Copy each of the following entries word for word, omitting the pictures.
== == ==
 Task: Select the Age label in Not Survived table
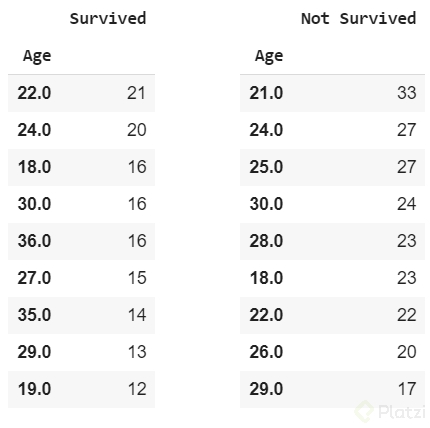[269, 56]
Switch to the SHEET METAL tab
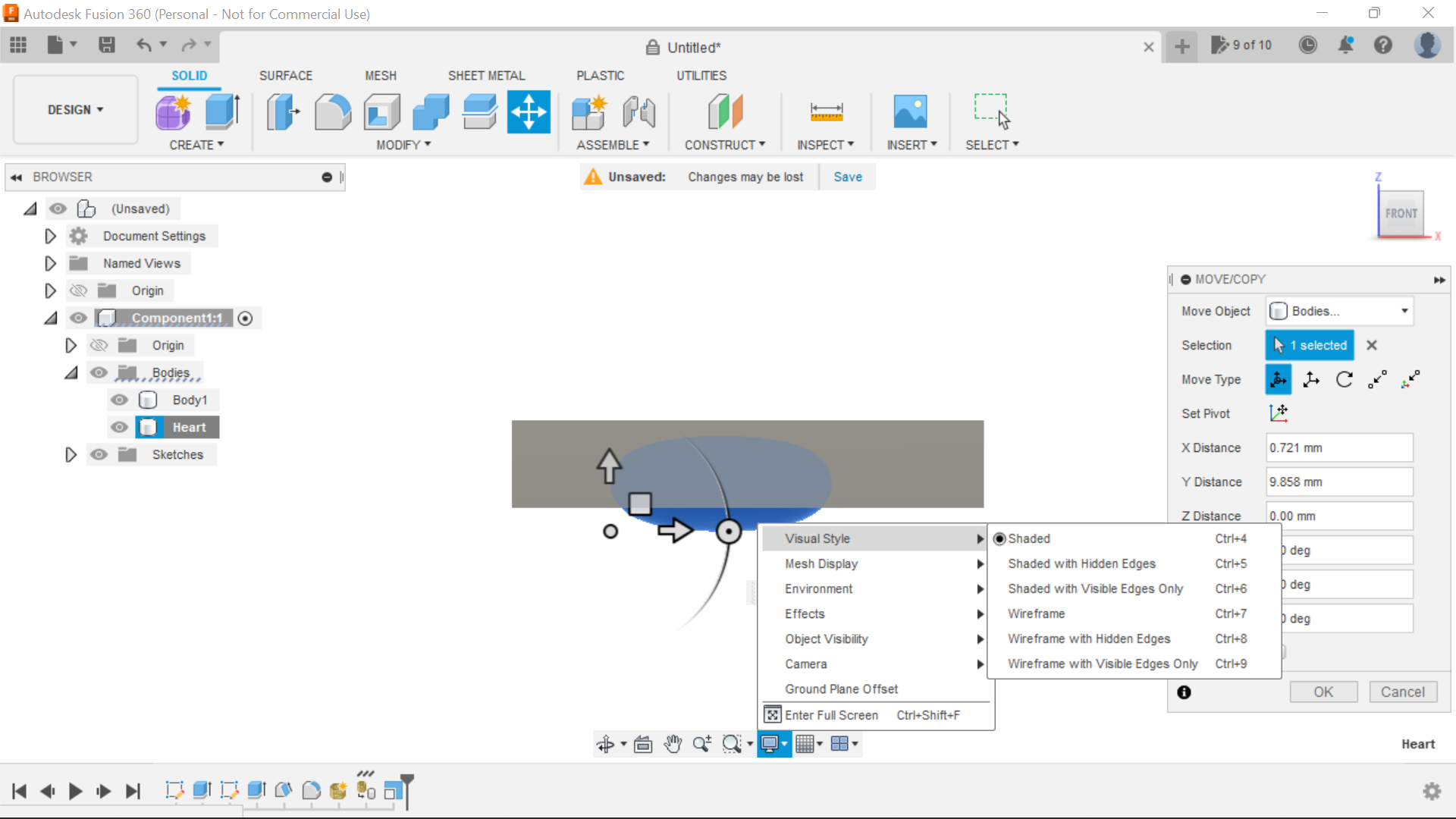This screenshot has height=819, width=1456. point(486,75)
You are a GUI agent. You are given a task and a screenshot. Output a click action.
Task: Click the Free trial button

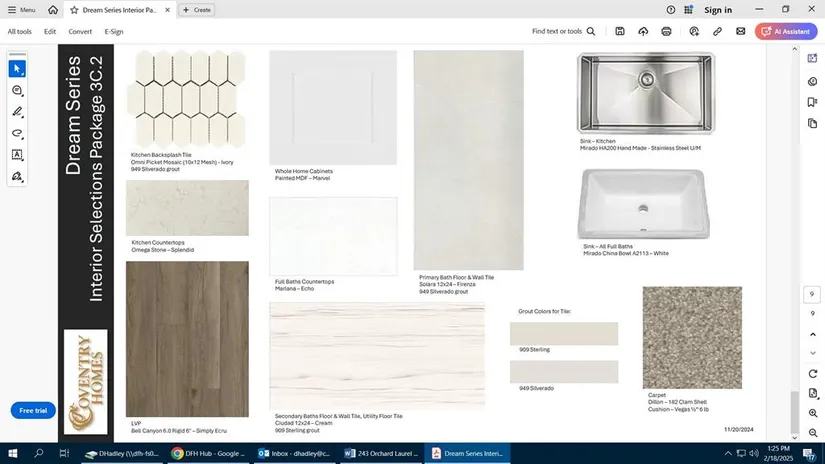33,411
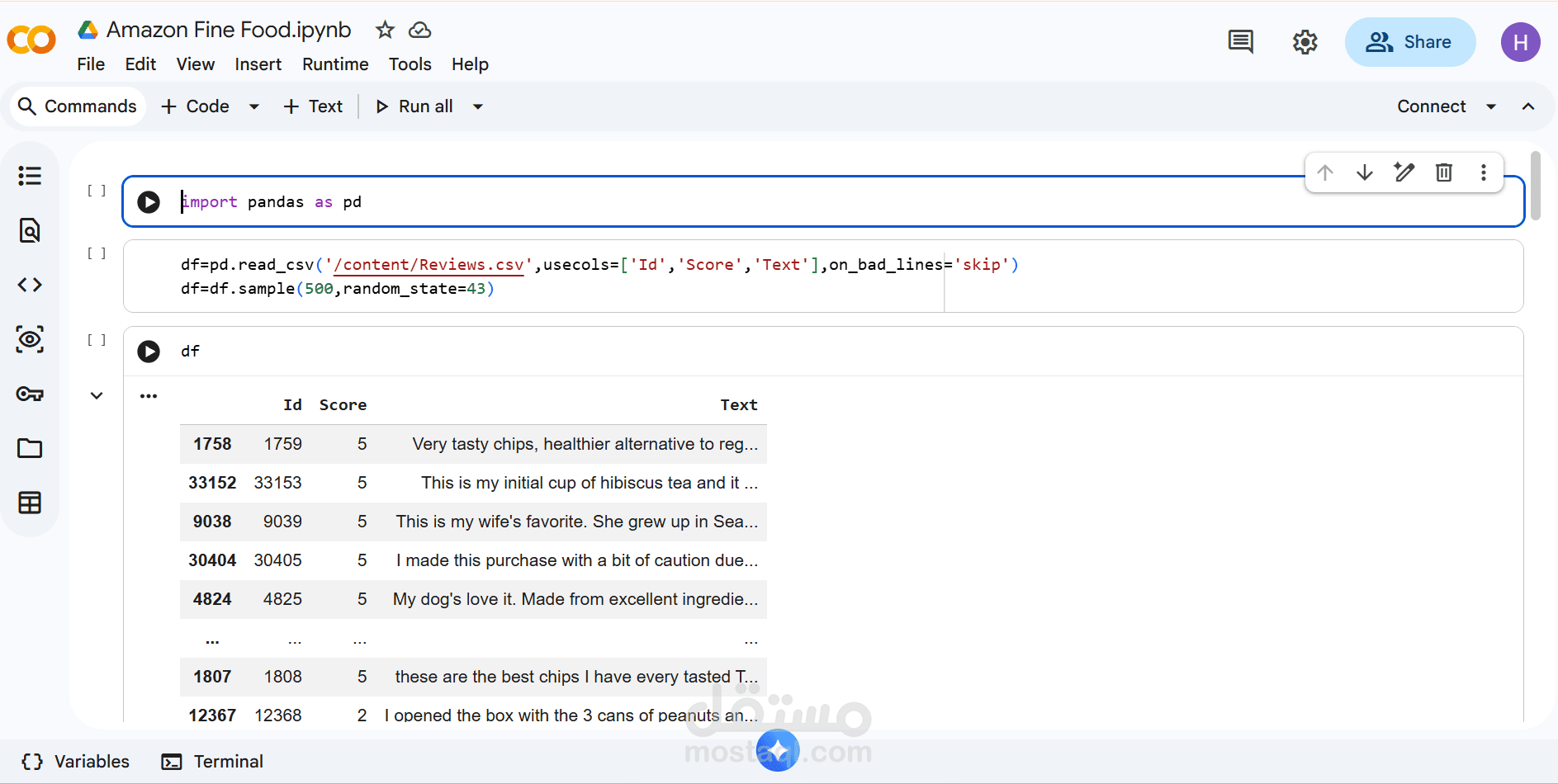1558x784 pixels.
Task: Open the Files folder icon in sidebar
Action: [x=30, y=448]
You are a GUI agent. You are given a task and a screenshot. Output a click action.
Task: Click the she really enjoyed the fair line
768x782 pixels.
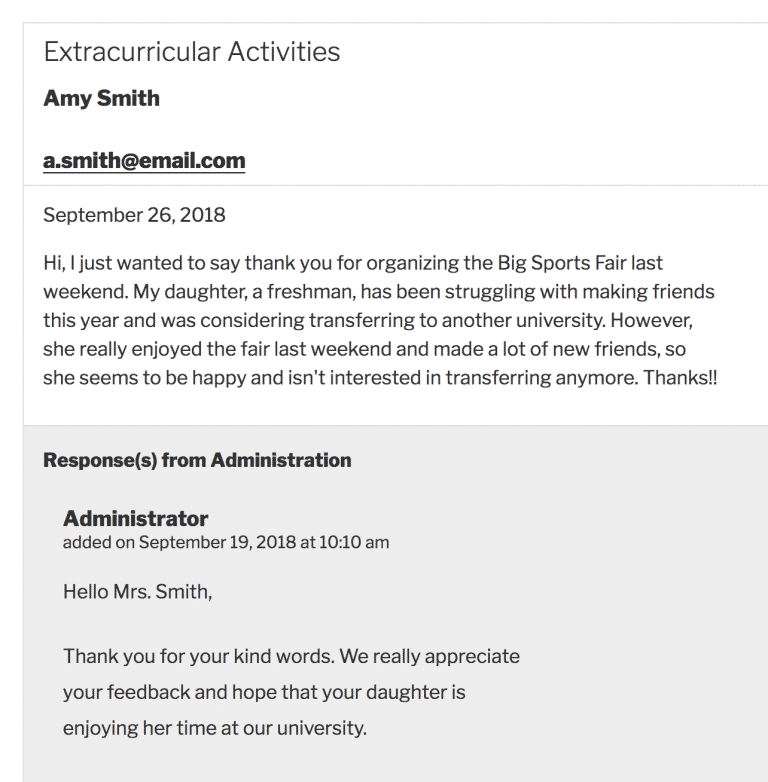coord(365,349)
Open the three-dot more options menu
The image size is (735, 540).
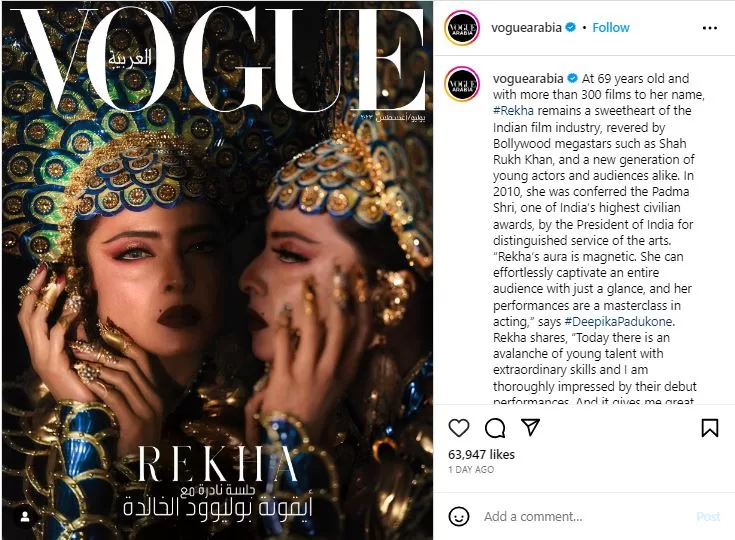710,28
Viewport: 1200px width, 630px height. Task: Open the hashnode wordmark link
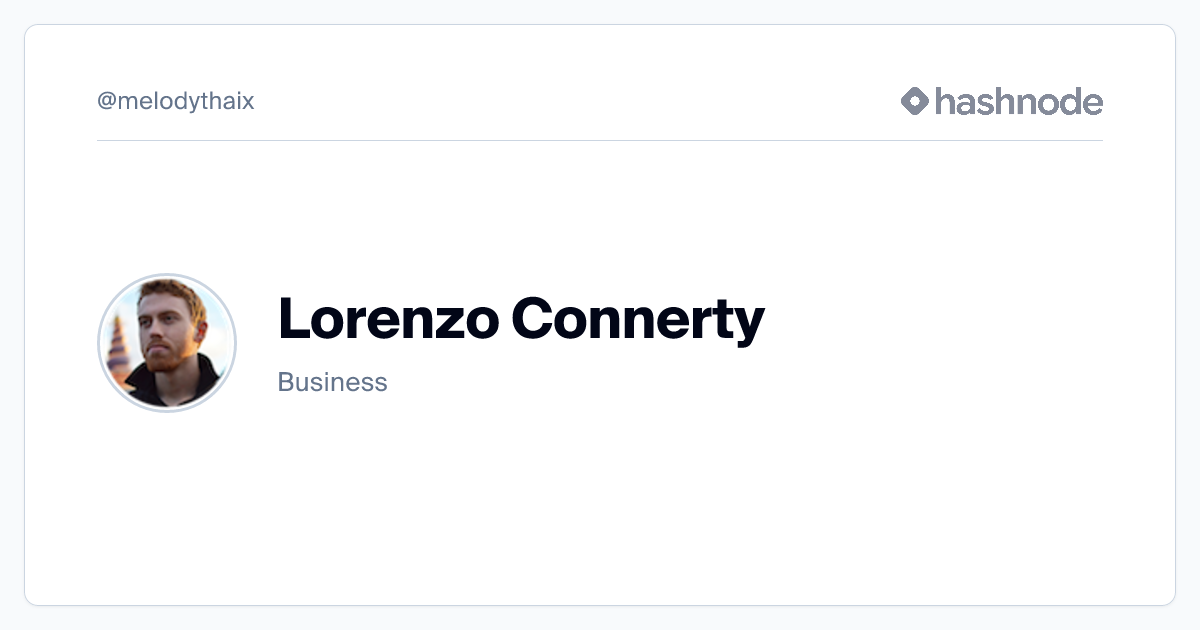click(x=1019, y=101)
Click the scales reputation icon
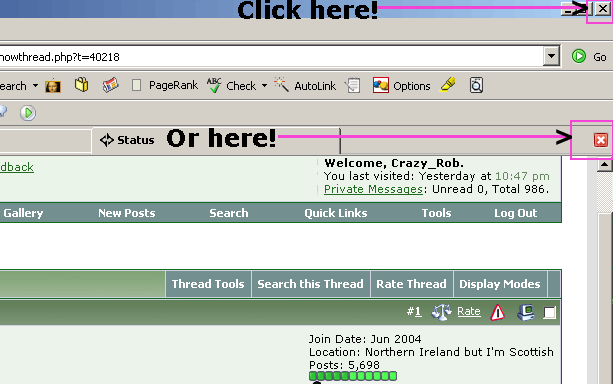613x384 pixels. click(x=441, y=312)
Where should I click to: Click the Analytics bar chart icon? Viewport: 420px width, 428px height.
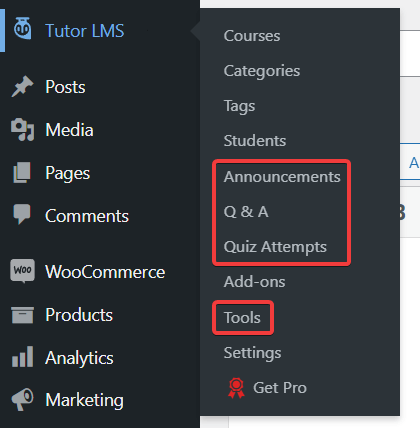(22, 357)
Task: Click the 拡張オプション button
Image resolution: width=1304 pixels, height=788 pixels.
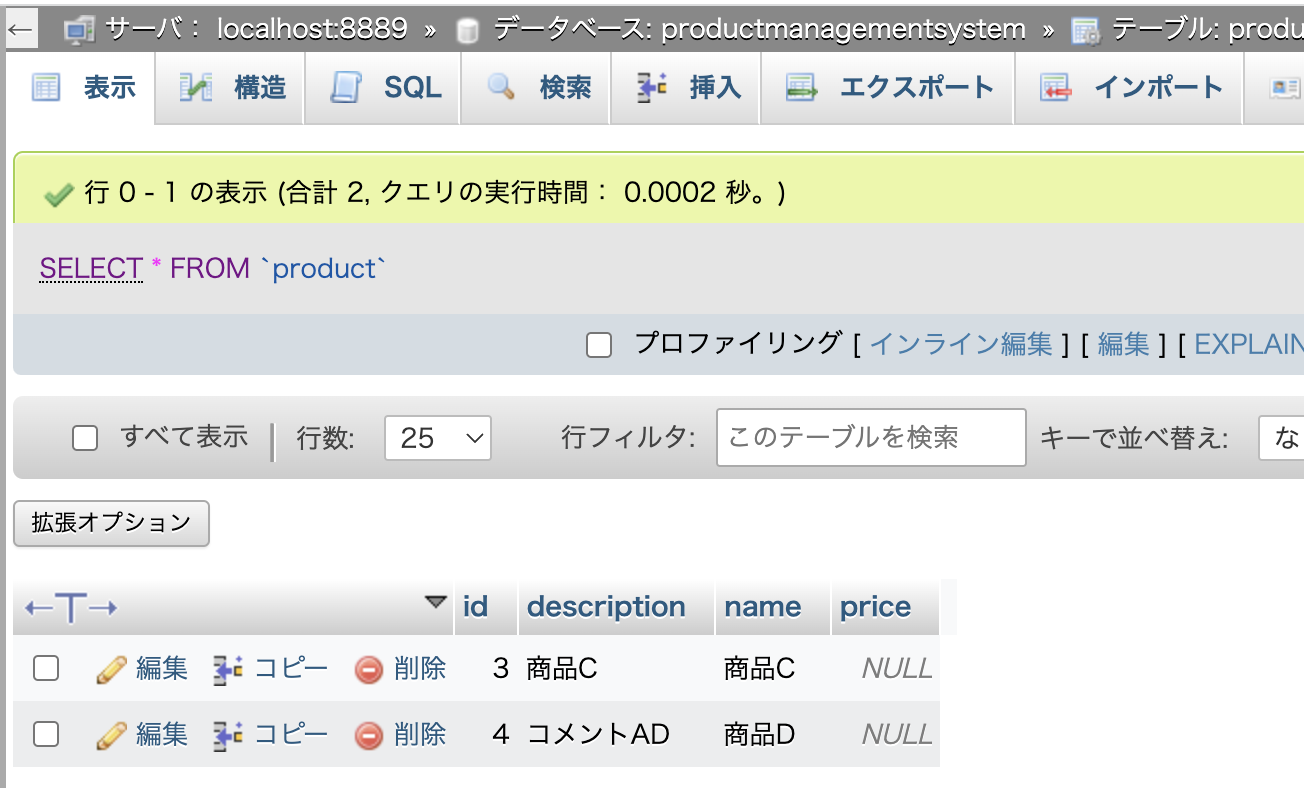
== == ==
• **Right answer**:
 Task: Select the Age label in Not Survived table
[269, 56]
Switch to the SHEET METAL tab
This screenshot has height=819, width=1456. point(486,75)
You are a GUI agent. You are given a task and a screenshot. Output a click action.
Task: Click the Free trial button

33,411
1558x784 pixels.
Task: Open the Files folder icon in sidebar
Action: [x=30, y=448]
You are a GUI agent. You are given a task and a screenshot. Output a click action.
Task: Click the she really enjoyed the fair line
768x782 pixels.
coord(365,349)
Open the three-dot more options menu
The image size is (735, 540).
710,28
Viewport: 1200px width, 630px height. Task: Open the hashnode wordmark link
click(x=1019, y=101)
Click the scales reputation icon
613x384 pixels. click(x=441, y=312)
Where should I click to: Click the Analytics bar chart icon? Viewport: 420px width, 428px height.
(22, 357)
Task: Click the 拡張オプション button
Image resolution: width=1304 pixels, height=788 pixels.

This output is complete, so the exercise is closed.